The whole concept of alignment was invented by Poul Anderson, and he has a very interesting take on it. Law represents the civilised lands of Christendom and the Saracens, i.e all the God fearing lands of the believers, the Church, Humans, etc. and Chaos represents wilderness, magic, the Devil, the fey (including Elves, which is where the chaotic elves of early D&D comes from), and war. Law is Good and Chaos is Evil. As civilization spreads, so does the power of Law, magic begins to fade, etc., but when war and corruption breaks out and civilisation falls into chaos, the Chaotic powers begin to rise, magic comes back and so too does the dark creatures that lay hidden in the dark recesses of the wild uncivilised land.

That was a very different take on the concept than Michael Moorcock, where both Law and Chaos represents extremist philosophy and were both Evil and only the neutral middle, represent Balance was Good

>"sci-fi" elements everywhere
Standard at the the time. There was no difference bewteen Sci-fi and fantasy.

>the Paladin
Poul Anderson (Three Hearts and Three Lions)
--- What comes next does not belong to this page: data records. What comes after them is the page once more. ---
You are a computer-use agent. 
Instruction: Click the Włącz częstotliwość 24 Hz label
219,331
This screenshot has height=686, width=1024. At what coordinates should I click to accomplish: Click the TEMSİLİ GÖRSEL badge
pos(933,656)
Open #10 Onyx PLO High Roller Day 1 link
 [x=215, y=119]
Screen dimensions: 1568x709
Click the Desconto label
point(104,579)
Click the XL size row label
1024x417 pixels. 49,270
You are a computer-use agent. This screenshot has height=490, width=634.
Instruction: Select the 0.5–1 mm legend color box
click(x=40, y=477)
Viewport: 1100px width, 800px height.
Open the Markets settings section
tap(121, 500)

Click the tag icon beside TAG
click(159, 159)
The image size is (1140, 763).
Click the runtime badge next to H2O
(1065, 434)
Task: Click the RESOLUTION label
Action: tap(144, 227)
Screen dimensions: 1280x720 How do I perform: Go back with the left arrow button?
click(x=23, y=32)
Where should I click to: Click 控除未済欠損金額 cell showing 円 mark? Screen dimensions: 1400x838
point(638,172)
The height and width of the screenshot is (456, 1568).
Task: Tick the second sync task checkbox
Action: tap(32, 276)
>the concept of grubby treasure-seekers
Tolkien (The Hobbit)

>and social climbers as the protagonists of the piece, etc, etc.
? Not sure where this comes from

The whole Sword and Sorcery feel of early D&D is from RE Howard and others.
D&D Trolls are from Poul Anderson
D&D Elves were a mix of Poul Anderson's Elves, elven myths and Tolkien's Elves. Definitely less Tolkien than it was Anderson's and myths
etc.
etc.
etc.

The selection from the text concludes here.